Sorry I am asking so many questions on this forum! It's easier and quicker than trying to get in touch with my endo!


----------



## joplin1975

It's easiest for me to take it at 5:30...I eat breakfast at 7:00. I've never heard waiting four hours *to eat*, but it is generally recommended to not take any calcium supplements within four hours of taking your synthroid.


----------



## Octavia

I think you may be getting your times mixed up. My doctor told me to take my Synthroid 30 minutes before eating breakfast (I know many here wait 60 minutes), and to wait 4 hours to take any Calcium supplements.


----------



## Andros

Draco said:


> The bottle says take it an hour before eating, on an empty stomach.
> 
> then I am reading threads and pages saying take it 4 hours before eating.. that would be difficult!
> 
> When's the best time to take Synthroid? Before bed? First thing in the morning and wait X amount of hours before eating?
> 
> Sorry I am asking so many questions on this forum! It's easier and quicker than trying to get in touch with my endo!


This board is here to answer your questions. It is the question that is never asked which is bothersome.

I don't fuss about the time I take my Armour BUT.......................I do take it the same time every morning which is 5:20 AM after I have had a cuppa w/heavy cream (no sugar, thank you) and then I have more coffee and then my morning yogurt.

Once again, if you are consistent in all you do, your med will be titrated to that so take it when it is convenient for you and stick to the program.

If you take iron or calcium, that should definitely be taken at least 4 hours away from your Synthroid.

Otherwise, you are good to go. Consistency, consistency!


----------



## jenny v

I always take my Synthroid first thing when I wake up in the morning and then eat breakfast about an hour later. I take all of my vitamins and supplements at night since they contain calcium and magnesium; that way they won't interfere with the Synthroid being absorbed.


----------



## Draco

wow, fast and many replies!! Thanks everyone!!

Taking it at the same time every day is difficult for me, as I work two jobs. One job I go in at 5 am, the other I go in at 9am.. different times each day. Waking up every morning at 4, then resetting my alarm to keep it consistent would be nuts!
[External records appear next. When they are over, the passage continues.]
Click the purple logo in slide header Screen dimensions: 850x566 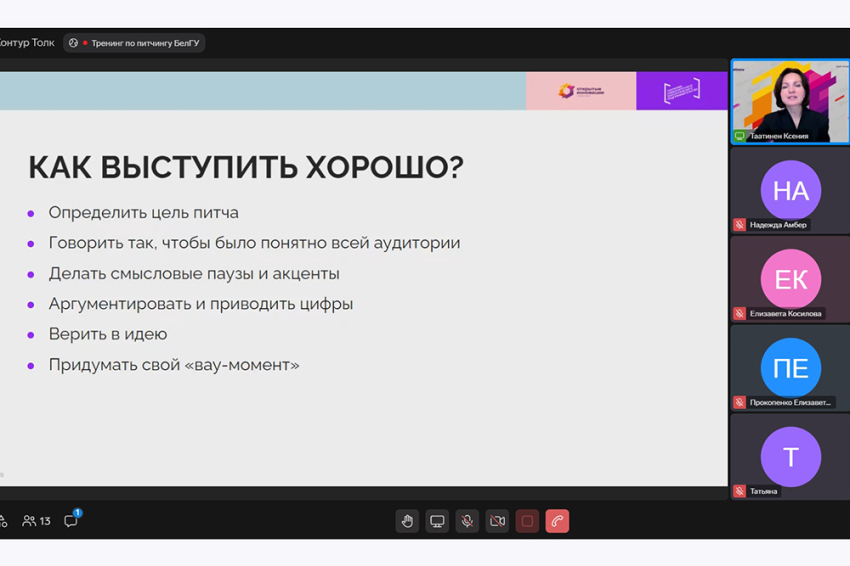pyautogui.click(x=682, y=91)
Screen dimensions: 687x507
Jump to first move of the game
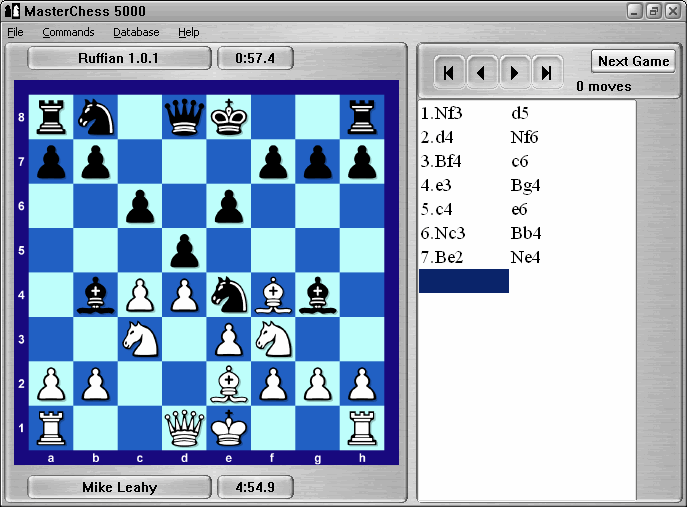450,73
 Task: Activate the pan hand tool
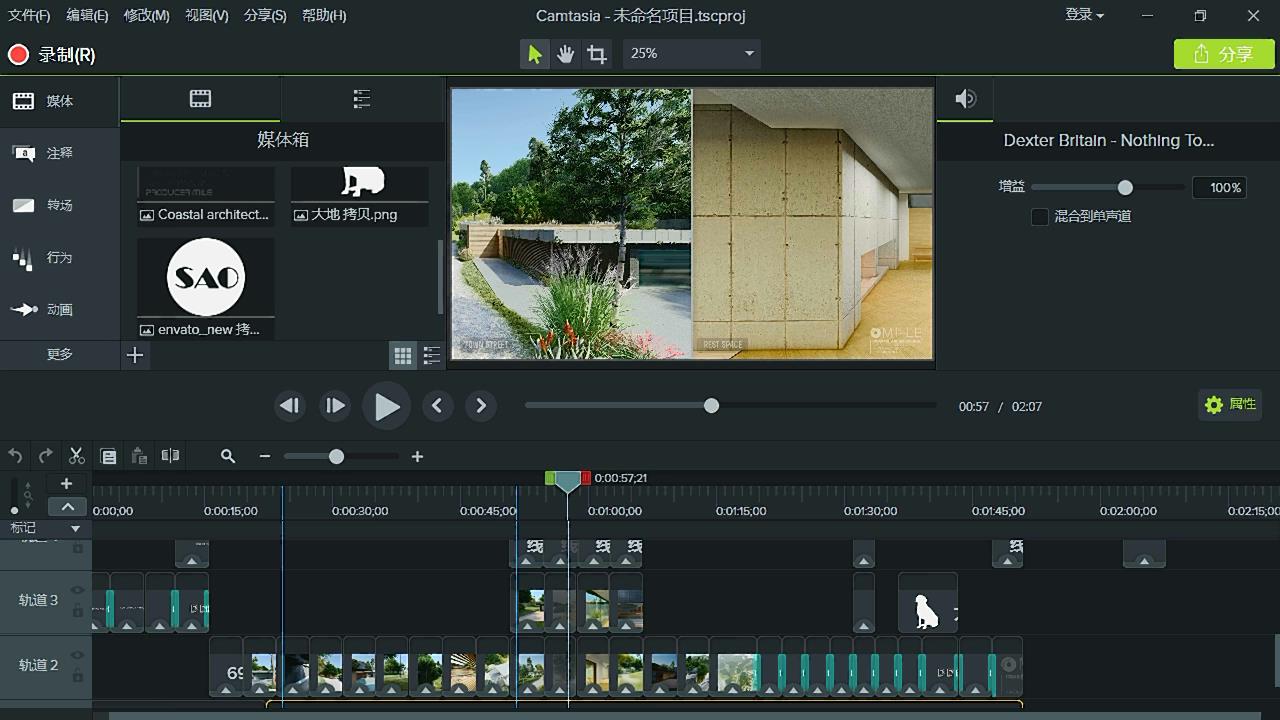pyautogui.click(x=566, y=54)
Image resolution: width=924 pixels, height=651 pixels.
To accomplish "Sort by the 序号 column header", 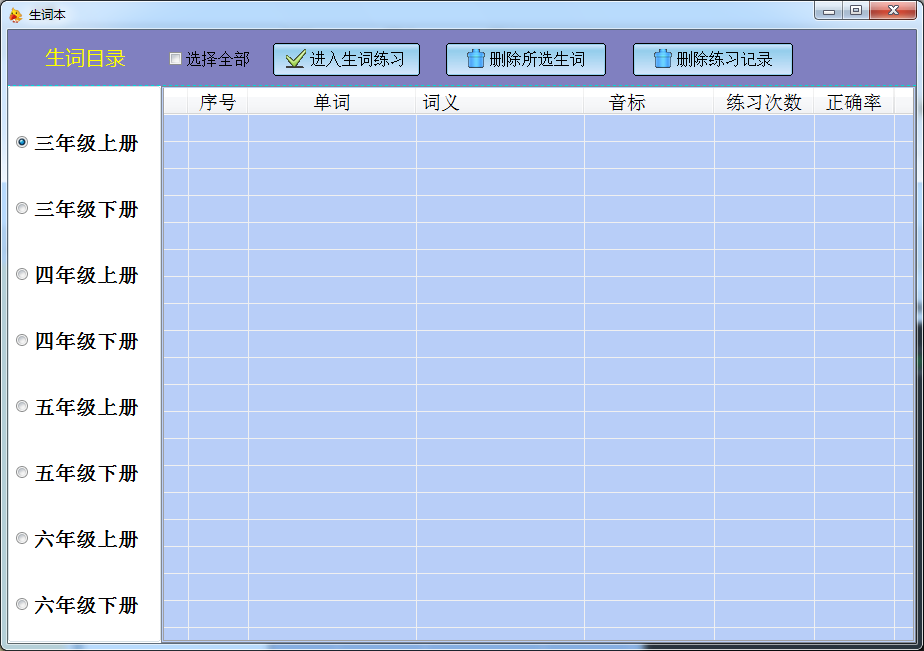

You guys are right.. I was mis-reading things! That's what I get for looking at Yahoo answers before coming here. lol. I take my Synthroid in the AM as soon as I wake up and wait 45-60 mins before eating breakfast.. and all my vitamins in PM before bed.


----------



## Octavia

As long as you are consistent regarding when you take your Synthroid versus when you eat food, I doubt a few hours difference in the morning (depending on when you wake up) will make much difference. If you take it at 4:00 some days, and 7:00 or 8:00 other days, I would think that should be fine, as long as you are consistent about waiting to eat. (Others may disagree???)

Whatever you do, pick a plan and stick with it, and your dosage will be titrated according to your habits.


----------



## joplin1975

I don't think it mattes too much either. But, I will say that it's just one of those things where you have to figure out what works for you.

Last year, we went on a trip. We were in a time zone an hour behind ours and I slept later than usual, so I took my Synthroid about an hour and a half later than usual.

My husband remarked that I was cranky and short-tempered (not normal for me!) and sure enough, when I got labs back that following week, my TSH had risen a bit. I can't unequivocally blame that on the time difference -- could be a whole host of other things -- but I also tend to be a bit sensitive to this medication, so who knows.

Also, some people take it in the middle of the night when they go to the restroom.


----------